→ THE DATA
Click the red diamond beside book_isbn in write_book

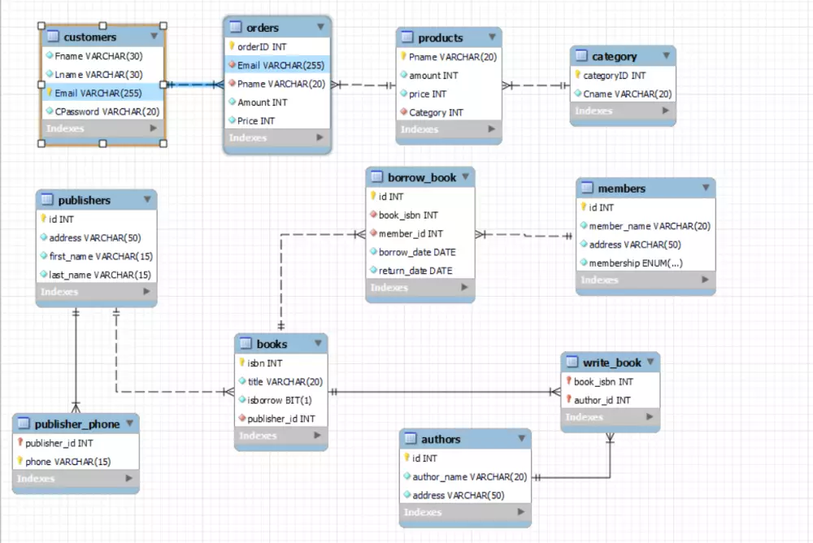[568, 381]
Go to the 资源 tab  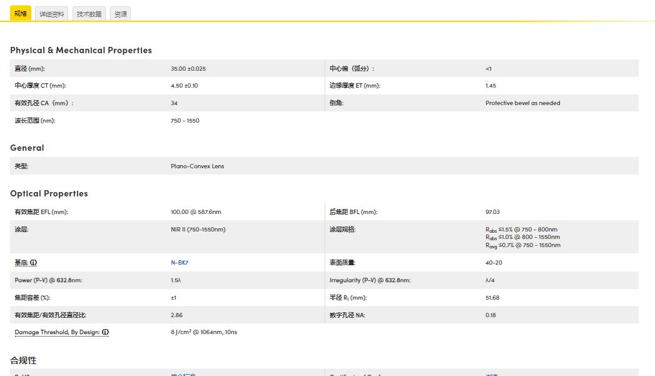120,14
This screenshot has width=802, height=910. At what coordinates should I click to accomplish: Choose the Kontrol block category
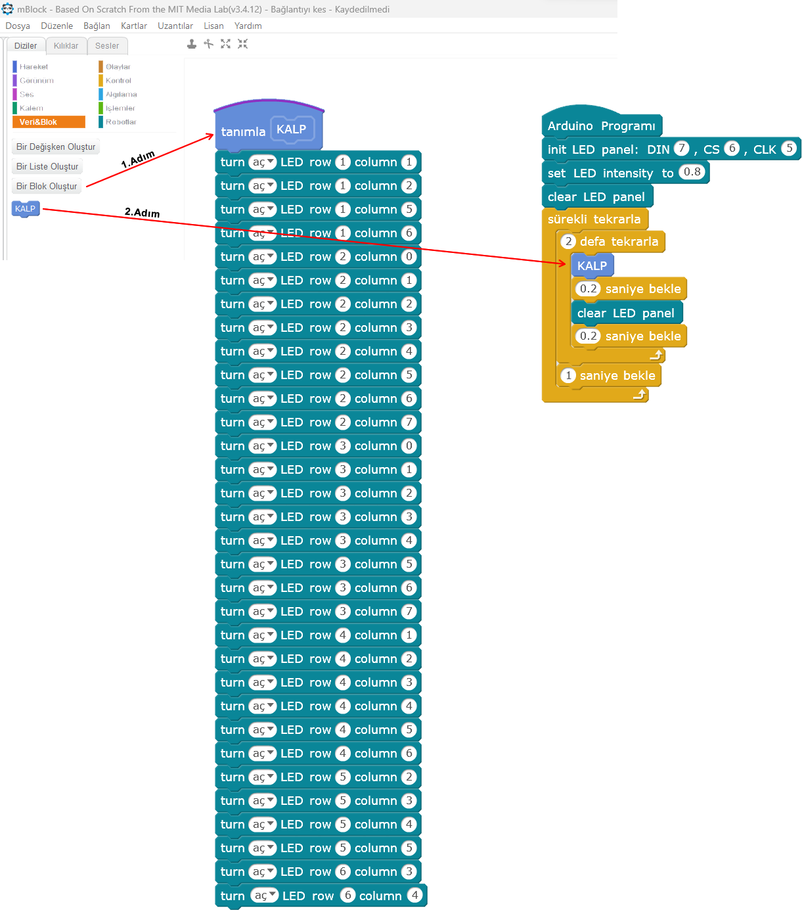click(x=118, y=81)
---
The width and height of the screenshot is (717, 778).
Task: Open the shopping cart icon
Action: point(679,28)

→ WRITTEN PROBLEM
Count the lines in the entries above that contain the word "height". Give only the number.

→ TASK ANSWER
2